练习任务: 找出下面包含字符串“Expand”的每一行，并把这些行逐一完整抄写出来，大小写须完全一致。

输入内容:
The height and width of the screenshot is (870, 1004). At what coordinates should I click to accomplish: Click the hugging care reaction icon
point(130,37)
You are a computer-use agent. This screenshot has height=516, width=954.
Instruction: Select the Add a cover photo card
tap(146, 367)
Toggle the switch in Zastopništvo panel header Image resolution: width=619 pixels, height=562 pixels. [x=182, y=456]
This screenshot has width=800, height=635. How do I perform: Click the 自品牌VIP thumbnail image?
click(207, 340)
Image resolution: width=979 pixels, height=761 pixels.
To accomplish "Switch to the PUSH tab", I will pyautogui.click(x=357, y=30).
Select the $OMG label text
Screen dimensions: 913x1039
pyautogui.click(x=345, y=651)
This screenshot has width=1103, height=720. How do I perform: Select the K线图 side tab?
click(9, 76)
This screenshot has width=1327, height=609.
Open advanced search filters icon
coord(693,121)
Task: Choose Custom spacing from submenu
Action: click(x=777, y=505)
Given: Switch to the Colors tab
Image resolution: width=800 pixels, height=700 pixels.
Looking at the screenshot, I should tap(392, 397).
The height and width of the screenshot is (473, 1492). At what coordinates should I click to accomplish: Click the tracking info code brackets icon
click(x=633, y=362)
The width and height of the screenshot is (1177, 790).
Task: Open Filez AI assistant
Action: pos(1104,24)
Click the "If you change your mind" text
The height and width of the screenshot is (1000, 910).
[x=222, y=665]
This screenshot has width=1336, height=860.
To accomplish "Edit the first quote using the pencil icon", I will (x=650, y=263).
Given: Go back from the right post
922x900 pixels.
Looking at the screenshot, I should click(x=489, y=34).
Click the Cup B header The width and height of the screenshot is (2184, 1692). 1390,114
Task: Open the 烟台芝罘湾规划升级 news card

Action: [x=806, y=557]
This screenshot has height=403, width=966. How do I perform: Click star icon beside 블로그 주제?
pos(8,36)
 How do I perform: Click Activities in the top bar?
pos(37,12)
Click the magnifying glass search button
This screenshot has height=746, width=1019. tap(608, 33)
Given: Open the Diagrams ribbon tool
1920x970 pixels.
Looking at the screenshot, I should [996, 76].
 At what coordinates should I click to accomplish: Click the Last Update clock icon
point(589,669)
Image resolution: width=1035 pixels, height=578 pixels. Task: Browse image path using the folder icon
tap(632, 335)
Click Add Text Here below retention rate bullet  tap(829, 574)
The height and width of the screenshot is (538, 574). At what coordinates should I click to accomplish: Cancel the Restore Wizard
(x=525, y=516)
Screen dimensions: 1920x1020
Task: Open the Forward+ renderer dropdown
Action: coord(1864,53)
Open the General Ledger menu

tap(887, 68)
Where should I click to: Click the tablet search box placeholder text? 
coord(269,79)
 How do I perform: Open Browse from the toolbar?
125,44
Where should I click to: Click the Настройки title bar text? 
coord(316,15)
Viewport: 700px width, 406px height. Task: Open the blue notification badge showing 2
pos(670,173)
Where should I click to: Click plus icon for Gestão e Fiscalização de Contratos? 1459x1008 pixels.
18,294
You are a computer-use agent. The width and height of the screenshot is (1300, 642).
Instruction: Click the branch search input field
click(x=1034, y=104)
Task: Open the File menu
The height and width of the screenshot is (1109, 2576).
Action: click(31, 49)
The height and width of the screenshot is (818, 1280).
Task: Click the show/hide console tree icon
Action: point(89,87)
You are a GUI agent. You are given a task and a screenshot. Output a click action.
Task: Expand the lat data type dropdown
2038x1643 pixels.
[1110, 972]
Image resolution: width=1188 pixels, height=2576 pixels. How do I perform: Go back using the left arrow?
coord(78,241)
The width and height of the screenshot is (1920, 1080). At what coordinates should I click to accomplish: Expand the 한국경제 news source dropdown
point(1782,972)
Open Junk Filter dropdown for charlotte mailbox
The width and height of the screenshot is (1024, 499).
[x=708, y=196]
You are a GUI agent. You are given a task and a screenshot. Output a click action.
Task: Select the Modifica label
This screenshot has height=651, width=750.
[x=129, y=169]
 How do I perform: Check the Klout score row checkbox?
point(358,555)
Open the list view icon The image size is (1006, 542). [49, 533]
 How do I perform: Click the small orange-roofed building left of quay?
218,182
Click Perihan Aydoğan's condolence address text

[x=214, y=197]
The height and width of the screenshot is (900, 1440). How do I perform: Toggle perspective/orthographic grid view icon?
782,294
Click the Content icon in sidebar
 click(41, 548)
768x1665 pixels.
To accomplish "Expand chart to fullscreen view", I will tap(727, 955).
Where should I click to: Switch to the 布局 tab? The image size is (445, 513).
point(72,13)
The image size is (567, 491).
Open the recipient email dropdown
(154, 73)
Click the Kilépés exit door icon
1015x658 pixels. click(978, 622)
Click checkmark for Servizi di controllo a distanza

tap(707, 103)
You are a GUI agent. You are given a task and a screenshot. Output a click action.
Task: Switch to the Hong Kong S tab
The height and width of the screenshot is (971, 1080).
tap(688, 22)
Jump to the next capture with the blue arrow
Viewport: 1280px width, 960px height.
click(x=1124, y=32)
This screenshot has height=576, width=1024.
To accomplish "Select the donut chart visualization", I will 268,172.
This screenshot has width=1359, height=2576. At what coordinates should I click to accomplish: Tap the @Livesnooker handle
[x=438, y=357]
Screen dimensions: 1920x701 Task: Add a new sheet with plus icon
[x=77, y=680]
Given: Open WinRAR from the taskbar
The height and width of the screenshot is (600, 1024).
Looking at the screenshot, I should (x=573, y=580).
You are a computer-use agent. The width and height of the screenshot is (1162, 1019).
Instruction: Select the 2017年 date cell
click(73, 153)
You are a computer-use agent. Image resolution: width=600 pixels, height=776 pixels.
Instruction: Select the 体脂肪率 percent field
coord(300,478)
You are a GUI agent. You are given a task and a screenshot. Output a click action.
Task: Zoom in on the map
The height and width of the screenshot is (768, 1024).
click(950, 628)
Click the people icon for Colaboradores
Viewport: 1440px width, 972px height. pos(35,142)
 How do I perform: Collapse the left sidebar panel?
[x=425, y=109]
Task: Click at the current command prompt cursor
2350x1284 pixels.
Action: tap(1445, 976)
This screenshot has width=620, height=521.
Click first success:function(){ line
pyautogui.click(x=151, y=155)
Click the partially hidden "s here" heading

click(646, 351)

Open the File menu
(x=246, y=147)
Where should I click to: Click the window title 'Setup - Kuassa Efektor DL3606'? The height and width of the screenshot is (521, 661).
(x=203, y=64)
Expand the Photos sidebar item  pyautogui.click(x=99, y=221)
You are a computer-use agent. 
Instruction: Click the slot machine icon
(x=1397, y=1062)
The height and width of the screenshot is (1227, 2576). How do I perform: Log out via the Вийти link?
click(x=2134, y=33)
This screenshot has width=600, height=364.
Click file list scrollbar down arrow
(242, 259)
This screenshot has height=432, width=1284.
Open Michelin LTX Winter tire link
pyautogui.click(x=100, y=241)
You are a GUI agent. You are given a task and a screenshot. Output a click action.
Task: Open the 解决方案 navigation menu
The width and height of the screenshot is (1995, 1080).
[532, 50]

任务结果:
Task: Expand the lat data type dropdown
The width and height of the screenshot is (1920, 1080). At what coordinates should I click to accomplish: Expand the 한국경제 news source dropdown
To accomplish "Expand chart to fullscreen view", I will tap(727, 955).
Expand the Photos sidebar item  pyautogui.click(x=99, y=221)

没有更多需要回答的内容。